_Instructions to follow_: Provide an exact repetition of every entry, with no word altered.
=======
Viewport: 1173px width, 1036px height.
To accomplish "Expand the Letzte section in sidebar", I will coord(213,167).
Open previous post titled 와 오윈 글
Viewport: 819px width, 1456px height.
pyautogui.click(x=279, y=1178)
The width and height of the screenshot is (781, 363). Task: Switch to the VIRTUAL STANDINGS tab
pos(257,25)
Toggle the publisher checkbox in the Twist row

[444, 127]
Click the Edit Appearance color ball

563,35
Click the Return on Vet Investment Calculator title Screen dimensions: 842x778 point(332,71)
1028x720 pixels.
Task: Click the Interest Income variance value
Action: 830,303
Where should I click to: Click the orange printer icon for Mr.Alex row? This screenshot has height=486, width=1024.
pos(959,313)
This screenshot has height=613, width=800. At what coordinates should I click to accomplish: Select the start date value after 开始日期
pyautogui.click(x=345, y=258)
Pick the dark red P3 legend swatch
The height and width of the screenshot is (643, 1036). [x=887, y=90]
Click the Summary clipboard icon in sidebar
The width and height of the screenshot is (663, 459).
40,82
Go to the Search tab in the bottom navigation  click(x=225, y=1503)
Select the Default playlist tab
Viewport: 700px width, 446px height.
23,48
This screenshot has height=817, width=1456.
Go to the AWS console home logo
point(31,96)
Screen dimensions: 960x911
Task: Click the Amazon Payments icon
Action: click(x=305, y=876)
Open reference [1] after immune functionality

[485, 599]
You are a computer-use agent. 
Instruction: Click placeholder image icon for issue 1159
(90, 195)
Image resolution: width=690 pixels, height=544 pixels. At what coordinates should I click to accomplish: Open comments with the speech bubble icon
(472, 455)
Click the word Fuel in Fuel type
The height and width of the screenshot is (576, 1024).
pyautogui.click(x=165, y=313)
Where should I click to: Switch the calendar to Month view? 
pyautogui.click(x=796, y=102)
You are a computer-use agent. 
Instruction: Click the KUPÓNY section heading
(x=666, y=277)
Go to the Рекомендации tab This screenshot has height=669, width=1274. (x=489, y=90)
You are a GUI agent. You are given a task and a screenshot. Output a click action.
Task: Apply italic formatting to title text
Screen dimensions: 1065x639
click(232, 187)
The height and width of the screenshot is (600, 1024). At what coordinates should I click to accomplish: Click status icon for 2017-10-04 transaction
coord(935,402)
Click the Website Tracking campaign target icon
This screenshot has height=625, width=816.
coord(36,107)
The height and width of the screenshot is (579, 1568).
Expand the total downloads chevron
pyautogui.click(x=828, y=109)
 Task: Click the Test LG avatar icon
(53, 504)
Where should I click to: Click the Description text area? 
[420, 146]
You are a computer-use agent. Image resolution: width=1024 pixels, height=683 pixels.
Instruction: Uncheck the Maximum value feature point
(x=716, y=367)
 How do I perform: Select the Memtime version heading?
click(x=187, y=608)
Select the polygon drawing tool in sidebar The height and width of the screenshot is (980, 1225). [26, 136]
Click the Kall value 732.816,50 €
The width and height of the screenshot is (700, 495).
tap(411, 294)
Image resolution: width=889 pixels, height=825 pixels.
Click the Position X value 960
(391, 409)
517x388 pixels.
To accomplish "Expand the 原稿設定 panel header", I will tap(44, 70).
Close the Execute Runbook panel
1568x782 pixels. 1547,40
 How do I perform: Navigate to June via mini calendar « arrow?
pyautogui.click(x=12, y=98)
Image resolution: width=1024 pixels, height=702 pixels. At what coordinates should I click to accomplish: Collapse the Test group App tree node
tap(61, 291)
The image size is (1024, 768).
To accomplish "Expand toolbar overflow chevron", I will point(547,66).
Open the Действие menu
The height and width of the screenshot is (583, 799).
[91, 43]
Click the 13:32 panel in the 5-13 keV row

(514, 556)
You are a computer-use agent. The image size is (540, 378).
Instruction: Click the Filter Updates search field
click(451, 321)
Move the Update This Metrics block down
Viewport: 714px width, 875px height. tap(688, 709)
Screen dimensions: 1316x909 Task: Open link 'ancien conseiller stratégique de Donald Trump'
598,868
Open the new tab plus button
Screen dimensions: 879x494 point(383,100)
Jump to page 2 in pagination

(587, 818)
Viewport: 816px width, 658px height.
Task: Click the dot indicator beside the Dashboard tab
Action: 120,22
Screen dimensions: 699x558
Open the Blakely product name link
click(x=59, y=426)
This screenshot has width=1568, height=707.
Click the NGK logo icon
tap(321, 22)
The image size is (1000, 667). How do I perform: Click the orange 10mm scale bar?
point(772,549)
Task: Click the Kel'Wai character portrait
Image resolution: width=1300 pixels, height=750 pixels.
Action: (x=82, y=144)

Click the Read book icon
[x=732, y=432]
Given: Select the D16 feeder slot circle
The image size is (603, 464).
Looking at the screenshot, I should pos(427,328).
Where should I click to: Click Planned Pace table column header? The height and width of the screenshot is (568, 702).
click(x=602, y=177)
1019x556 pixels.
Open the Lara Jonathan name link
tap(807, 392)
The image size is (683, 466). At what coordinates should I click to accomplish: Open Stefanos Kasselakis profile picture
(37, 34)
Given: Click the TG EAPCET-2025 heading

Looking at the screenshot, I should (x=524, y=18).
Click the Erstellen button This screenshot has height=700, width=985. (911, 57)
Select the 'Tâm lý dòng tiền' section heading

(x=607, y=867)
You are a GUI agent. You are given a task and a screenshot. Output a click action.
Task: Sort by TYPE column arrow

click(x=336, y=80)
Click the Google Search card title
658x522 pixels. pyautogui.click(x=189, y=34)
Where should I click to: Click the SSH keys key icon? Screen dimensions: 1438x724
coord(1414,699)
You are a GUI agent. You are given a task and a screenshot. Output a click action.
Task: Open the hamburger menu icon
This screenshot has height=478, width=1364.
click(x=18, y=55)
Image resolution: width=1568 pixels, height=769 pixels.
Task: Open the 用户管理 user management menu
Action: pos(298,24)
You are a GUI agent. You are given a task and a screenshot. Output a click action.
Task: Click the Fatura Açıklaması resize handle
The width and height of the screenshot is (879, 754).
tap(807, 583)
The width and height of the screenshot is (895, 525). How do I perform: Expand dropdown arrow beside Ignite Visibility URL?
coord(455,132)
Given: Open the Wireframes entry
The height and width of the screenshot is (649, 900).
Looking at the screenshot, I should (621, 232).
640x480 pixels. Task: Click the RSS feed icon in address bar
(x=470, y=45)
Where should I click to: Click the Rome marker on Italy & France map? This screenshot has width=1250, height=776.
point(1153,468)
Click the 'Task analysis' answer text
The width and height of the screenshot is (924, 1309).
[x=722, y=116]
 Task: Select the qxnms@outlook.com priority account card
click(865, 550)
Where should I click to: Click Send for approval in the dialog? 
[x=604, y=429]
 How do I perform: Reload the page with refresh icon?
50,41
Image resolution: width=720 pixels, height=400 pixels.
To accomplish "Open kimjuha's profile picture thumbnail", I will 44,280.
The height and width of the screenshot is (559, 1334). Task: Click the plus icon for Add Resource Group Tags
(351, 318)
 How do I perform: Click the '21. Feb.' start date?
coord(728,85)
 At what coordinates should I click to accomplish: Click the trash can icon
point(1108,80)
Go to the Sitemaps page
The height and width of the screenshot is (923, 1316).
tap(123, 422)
=======
_Answer below_:
Viewport: 1173px width, 1036px height.
To accomplish "Expand the Letzte section in sidebar", I will coord(213,167).
Open previous post titled 와 오윈 글
Viewport: 819px width, 1456px height.
pyautogui.click(x=279, y=1178)
The width and height of the screenshot is (781, 363). Task: Switch to the VIRTUAL STANDINGS tab
pos(257,25)
Toggle the publisher checkbox in the Twist row

[444, 127]
Click the Edit Appearance color ball

563,35
Click the Return on Vet Investment Calculator title Screen dimensions: 842x778 point(332,71)
1028x720 pixels.
Task: Click the Interest Income variance value
Action: 830,303
Where should I click to: Click the orange printer icon for Mr.Alex row? This screenshot has height=486, width=1024.
pos(959,313)
This screenshot has height=613, width=800. At what coordinates should I click to accomplish: Select the start date value after 开始日期
pyautogui.click(x=345, y=258)
Pick the dark red P3 legend swatch
The height and width of the screenshot is (643, 1036). [x=887, y=90]
Click the Summary clipboard icon in sidebar
The width and height of the screenshot is (663, 459).
40,82
Go to the Search tab in the bottom navigation  click(x=225, y=1503)
Select the Default playlist tab
Viewport: 700px width, 446px height.
23,48
This screenshot has height=817, width=1456.
Go to the AWS console home logo
point(31,96)
Screen dimensions: 960x911
Task: Click the Amazon Payments icon
Action: click(x=305, y=876)
Open reference [1] after immune functionality

[485, 599]
You are a computer-use agent. 
Instruction: Click placeholder image icon for issue 1159
(90, 195)
Image resolution: width=690 pixels, height=544 pixels. At what coordinates should I click to accomplish: Open comments with the speech bubble icon
(472, 455)
Click the word Fuel in Fuel type
The height and width of the screenshot is (576, 1024).
pyautogui.click(x=165, y=313)
Where should I click to: Switch the calendar to Month view? 
pyautogui.click(x=796, y=102)
You are a computer-use agent. 
Instruction: Click the KUPÓNY section heading
(x=666, y=277)
Go to the Рекомендации tab This screenshot has height=669, width=1274. (x=489, y=90)
You are a GUI agent. You are given a task and a screenshot. Output a click action.
Task: Apply italic formatting to title text
Screen dimensions: 1065x639
click(232, 187)
The height and width of the screenshot is (600, 1024). At what coordinates should I click to accomplish: Click status icon for 2017-10-04 transaction
coord(935,402)
Click the Website Tracking campaign target icon
This screenshot has height=625, width=816.
coord(36,107)
The height and width of the screenshot is (579, 1568).
Expand the total downloads chevron
pyautogui.click(x=828, y=109)
 Task: Click the Test LG avatar icon
(53, 504)
Where should I click to: Click the Description text area? 
[420, 146]
You are a computer-use agent. Image resolution: width=1024 pixels, height=683 pixels.
Instruction: Uncheck the Maximum value feature point
(x=716, y=367)
 How do I perform: Select the Memtime version heading?
click(x=187, y=608)
Select the polygon drawing tool in sidebar The height and width of the screenshot is (980, 1225). [26, 136]
Click the Kall value 732.816,50 €
The width and height of the screenshot is (700, 495).
tap(411, 294)
Image resolution: width=889 pixels, height=825 pixels.
Click the Position X value 960
(391, 409)
517x388 pixels.
To accomplish "Expand the 原稿設定 panel header", I will tap(44, 70).
Close the Execute Runbook panel
1568x782 pixels. 1547,40
 How do I perform: Navigate to June via mini calendar « arrow?
pyautogui.click(x=12, y=98)
Image resolution: width=1024 pixels, height=702 pixels. At what coordinates should I click to accomplish: Collapse the Test group App tree node
tap(61, 291)
The image size is (1024, 768).
To accomplish "Expand toolbar overflow chevron", I will point(547,66).
Open the Действие menu
The height and width of the screenshot is (583, 799).
[91, 43]
Click the 13:32 panel in the 5-13 keV row

(514, 556)
You are a computer-use agent. The image size is (540, 378).
Instruction: Click the Filter Updates search field
click(451, 321)
Move the Update This Metrics block down
Viewport: 714px width, 875px height. tap(688, 709)
Screen dimensions: 1316x909 Task: Open link 'ancien conseiller stratégique de Donald Trump'
598,868
Open the new tab plus button
Screen dimensions: 879x494 point(383,100)
Jump to page 2 in pagination

(587, 818)
Viewport: 816px width, 658px height.
Task: Click the dot indicator beside the Dashboard tab
Action: 120,22
Screen dimensions: 699x558
Open the Blakely product name link
click(x=59, y=426)
This screenshot has width=1568, height=707.
Click the NGK logo icon
tap(321, 22)
The image size is (1000, 667). How do I perform: Click the orange 10mm scale bar?
point(772,549)
Task: Click the Kel'Wai character portrait
Image resolution: width=1300 pixels, height=750 pixels.
Action: (x=82, y=144)

Click the Read book icon
[x=732, y=432]
Given: Select the D16 feeder slot circle
The image size is (603, 464).
Looking at the screenshot, I should pos(427,328).
Where should I click to: Click Planned Pace table column header? The height and width of the screenshot is (568, 702).
click(x=602, y=177)
1019x556 pixels.
Open the Lara Jonathan name link
tap(807, 392)
The image size is (683, 466). At what coordinates should I click to accomplish: Open Stefanos Kasselakis profile picture
(37, 34)
Given: Click the TG EAPCET-2025 heading

Looking at the screenshot, I should (x=524, y=18).
Click the Erstellen button This screenshot has height=700, width=985. (911, 57)
Select the 'Tâm lý dòng tiền' section heading

(x=607, y=867)
You are a GUI agent. You are given a task and a screenshot. Output a click action.
Task: Sort by TYPE column arrow

click(x=336, y=80)
Click the Google Search card title
658x522 pixels. pyautogui.click(x=189, y=34)
Where should I click to: Click the SSH keys key icon? Screen dimensions: 1438x724
coord(1414,699)
You are a GUI agent. You are given a task and a screenshot. Output a click action.
Task: Open the hamburger menu icon
This screenshot has height=478, width=1364.
click(x=18, y=55)
Image resolution: width=1568 pixels, height=769 pixels.
Task: Open the 用户管理 user management menu
Action: pos(298,24)
You are a GUI agent. You are given a task and a screenshot. Output a click action.
Task: Click the Fatura Açıklaması resize handle
The width and height of the screenshot is (879, 754).
tap(807, 583)
The width and height of the screenshot is (895, 525). How do I perform: Expand dropdown arrow beside Ignite Visibility URL?
coord(455,132)
Given: Open the Wireframes entry
The height and width of the screenshot is (649, 900).
Looking at the screenshot, I should (621, 232).
640x480 pixels. Task: Click the RSS feed icon in address bar
(x=470, y=45)
Where should I click to: Click the Rome marker on Italy & France map? This screenshot has width=1250, height=776.
point(1153,468)
Click the 'Task analysis' answer text
The width and height of the screenshot is (924, 1309).
[x=722, y=116]
 Task: Select the qxnms@outlook.com priority account card
click(865, 550)
Where should I click to: Click Send for approval in the dialog? 
[x=604, y=429]
 How do I perform: Reload the page with refresh icon?
50,41
Image resolution: width=720 pixels, height=400 pixels.
To accomplish "Open kimjuha's profile picture thumbnail", I will 44,280.
The height and width of the screenshot is (559, 1334). Task: Click the plus icon for Add Resource Group Tags
(351, 318)
 How do I perform: Click the '21. Feb.' start date?
coord(728,85)
 At what coordinates should I click to accomplish: Click the trash can icon
point(1108,80)
Go to the Sitemaps page
The height and width of the screenshot is (923, 1316).
tap(123, 422)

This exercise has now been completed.